One day, Dolphin 🐬 asked Narwhal, “why do you have a beautiful horn on your head?”
Narwhal’s Unicorn Horn 🦄 🦄 🦄 🦄 🦄 🦄 🦄 🦄 🦄 🦄 🦄 🦄 🦄 🦄 🦄 🦄 🦄 🦄
About a narwhal’s horn: The horn on a narwhal’s head is actually a long tooth that helps it hunt (the horn can be ten feet long!) Known as “the unicorns of the sea,” narwhals are unique for the solitary tusk that protrudes through the tops of their heads. The horn is actually a canine front tooth that can reach as long as nine feet!Research has pinpointed many possibilities, suggesting the tusk is used as a sensory organ, helping the narwhal pick up changes in its environment.
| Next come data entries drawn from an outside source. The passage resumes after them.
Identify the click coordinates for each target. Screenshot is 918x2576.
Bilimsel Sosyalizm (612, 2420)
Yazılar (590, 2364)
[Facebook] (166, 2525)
Males of the species may even use the horns to look for food or find mates. Firstly, the narwhal’s tusk is actually an overgrown spiralized tooth and it’s one of only two teeth they’ll ever possess. In fact, if you were lucky enough spot a narwhal in the wild you may not even recognize it as a narwhal at all, since many of them lose their tusks over time (hence its mysterious and elusive reputation!). And while there are a few other animals that have similarly protruding teeth (like walruses and elephants), the narwhal tusk is unique still. Essentially, it’s an inside out tooth. The narwhal tusk is incredibly sensitive on the outside, with up to ten million nerve endings on each one. In 2014, researchers even found significant changes in heart rate when alternating solutions of high-salt and fresh water were exposed to the external surface of the tusk. I imagine this as similar to that feeling you get with really cold ice cream on a sensitive spot on your tooth—you know—but way worse. How in the world does the narwhal survive with such a thing in the frigid Arctic waters?